PARIS, FRANCE - Saturday, May 28, 2022: French riot police with tear gas guns inside the stadium during the UEFA Champions League Final game between Liverpool FC and Real Madrid CF at the Stade de France. (Photo by David Rawcliffe/Propaganda)

One fan who witnessed the shocking post-match scenes unfold was Oliver Miller, who was quick to lambast the lack of safety protocols on hand after the game, with some supporters not getting out of the ground until midnight.

“The organisation wasn’t better after the game,” Miller says.

“The police presence was minimal, exit gates were closed and there were accounts of muggings and threatening manoeuvres by locals as supporters made their way back to the train station.

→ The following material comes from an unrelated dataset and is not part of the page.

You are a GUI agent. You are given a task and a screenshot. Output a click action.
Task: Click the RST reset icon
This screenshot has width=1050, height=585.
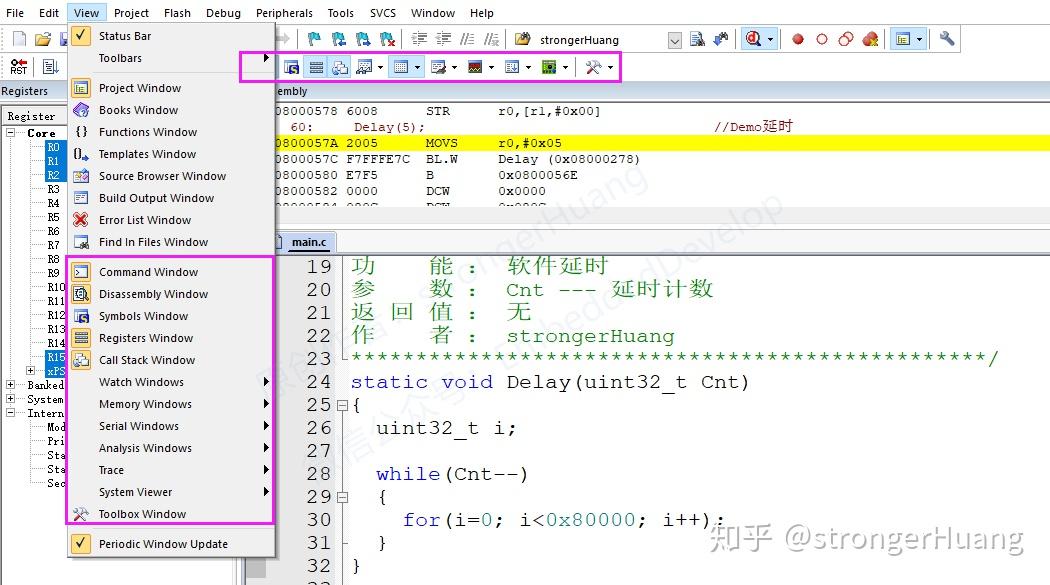click(x=16, y=66)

“On arrival at Gare du Nord in central Paris, I encountered a Liverpool supporter who had just been jumped by a local gang and seen his mobile phone snatched by one of them. He was one of numerous supporters who were either pick-pocketed or threatened at the station as a sinister atmosphere took hold.”

On Friday afternoon, European Football’s Governing Body, UEFA, did direct an apology toward Real Madrid and Liverpool supporters, and it has been announced that an independent review of the events will take place.

But for now, there is plenty of work to be done to ensure that the mistreatment of football fans ends here, and no one has to experience what the likes of Miller, Johnson and Caulfield had to on Saturday evening.

Football has long left its dark ages of hooliganism behind, but it seems those in power are still as desperate to use their heavy-handed operations from the same era, despite the socio-economic of football matches evolving in the forty years since Britain’s dark age.